Let Them Eat Brownies: Michael Bloomberg’s Medical Marijuana Arrogance

By Scott Rose |  Published in Polictus USA

Mayer Bloomberg, who admits to smoking cannabis, has the highest arrest rate for non-violent marijuana possession in the country, at 140 arrests per day. (Photo credit:NORML.org)

Was Mayor Bloomberg propagandizing against medical cannabis when on June 18, 2010 he declared “It has nothing to do with medicine”?  Or is our mayor simply unaware of the scientifically demonstrated therapeutic effects of cannabis?

There was a hint of obstructionist bullying in other of his remarks.  “The worst thing,” he stated, “is the hypocrisy of saying it’s medical marijuana.  If you want to legalize it, let’s have that debate, but that’s what you’re really talking about.”

Medical legalization policy, though, must be meticulously formulated, separately from that for leisure legalization.  Morphine is subject to recreational abuse, but nobody would think to send a patient to a 7-Eleven for their dose.

To achieve medicinal consistency at various strengths, the Dutch Ministry of Health regulates cannabis cultivation.  The minutiae of their regulatory requirements include this: “Analysis reports of soil analysis must be kept available in the dossier.”

Bill A09016 before the New York State Assembly appears equally well-thought- through for medical marijuana.  The bill affirms that the legislation does not diminish the laws against illegal drug use.

Bloomberg nevertheless calls it “a Trojan horse” for across the board legalization, as though an army of vomiting chemotherapy patients and their advocates were duplicitously plotting an ultimate triumph over society through debauchery.

This mayor has a history of not communicating an accurate, up-to-date understanding of medical cannabis.  In 2002, he called medical legalization “a slippery slope,” adding that he favors enforcing the laws on the books.  His attitude is a non-sequitur to medical cannabis.

In February, the Center for Medicinal Cannabis Research of the University of California reported that a randomized clinical trial of cannabis on multiple sclerosis patients found “significant improvement in both an objective measure of spasticity and pain intensity in patients whose standard therapy had provided inadequate relief.”

Why should legislation aimed at helping MS and other patients in New York be smeared as “hypocritical”?  Unenlightened prohibition of cannabis has long kept health science from researching and prescribing cannabis as medicine.

Harry J. Anslinger, Commissioner of the Federal Bureau of Narcotics from 1930 to 1962, demonized marijuana with malicious zeal.  His credibility on medical issues was nullified by any number of appalling quotes, including “Reefer makes darkies think they’re as good as white men.”

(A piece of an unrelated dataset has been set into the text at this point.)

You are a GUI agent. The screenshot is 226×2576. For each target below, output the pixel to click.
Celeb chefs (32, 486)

Some might see a chance correspondence to Anslinger’s outlook in the disproportionate number of African-American New Yorkers arrested for marijuana as part of the city’s controversial stop and frisk program.

By not acknowledging a distinction between medical and recreational cannabis, Bloomberg compels us to examine his motives.  He is, only perhaps, unschooled in the field of medical cannabis.

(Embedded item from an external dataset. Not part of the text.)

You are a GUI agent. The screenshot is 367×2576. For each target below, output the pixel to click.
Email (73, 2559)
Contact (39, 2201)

In 2002, he referred to marijuana as a “narcotic,” though science, medicine and U.S. law do not consider it one.  Through recent years, as hundreds of peer-reviewed scientific studies on medical cannabis have been published, Bloomberg has remained intransigent.  Might he have economic interests in seeing marijuana kept entirely illegal?

Judge Jim Gray has pointed out that politicians tend to get support by “talking tough, not smart on drugs.”  Bloomberg plainly needs an effective prod to start talking smart about medical cannabis.

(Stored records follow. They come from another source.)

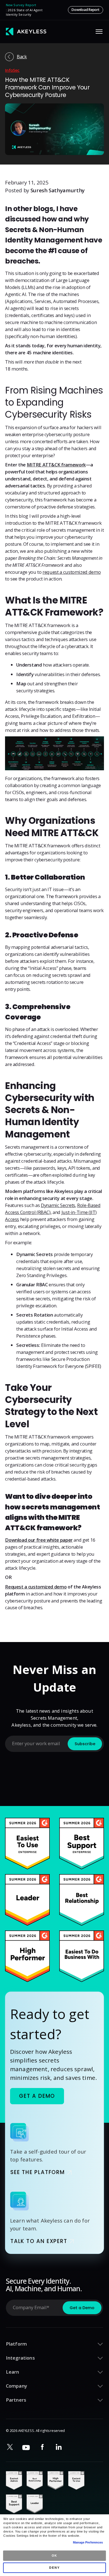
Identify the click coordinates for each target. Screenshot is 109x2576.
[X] (10, 2447)
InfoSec (12, 70)
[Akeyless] (26, 31)
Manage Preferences (88, 2542)
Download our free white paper (39, 1540)
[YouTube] (26, 2447)
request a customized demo (71, 572)
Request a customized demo (36, 1586)
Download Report (85, 9)
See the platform (37, 2172)
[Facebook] (42, 2447)
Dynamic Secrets (58, 1205)
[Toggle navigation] (99, 31)
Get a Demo (37, 2096)
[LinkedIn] (58, 2447)
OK (55, 2555)
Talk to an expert (38, 2241)
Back (22, 56)
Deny (54, 2567)
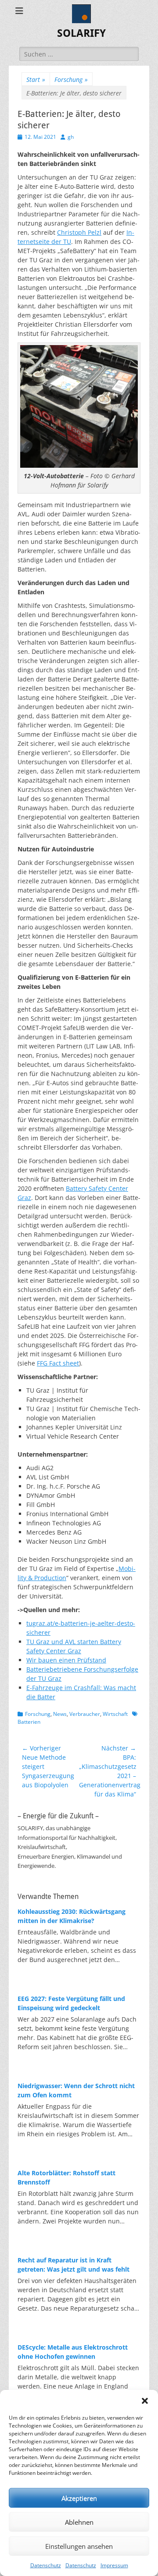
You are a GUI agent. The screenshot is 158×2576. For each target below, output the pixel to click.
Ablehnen (79, 2522)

He is prominent enough a figure that the ignorance he spreads on this topic could result in preventable patient misery.  Even in our polarized age, suffering is non-partisan.

When a medical marijuana bill was debated in Albany in 2004, conservative Republican Assemblyman Robert Prentiss said:  “If you have ever seen anyone on their deathbed, dying in agony, screaming in pain every day as I had with my father who had cancer, the risks of smoking marijuana are outweighed by the therapeutic benefits.”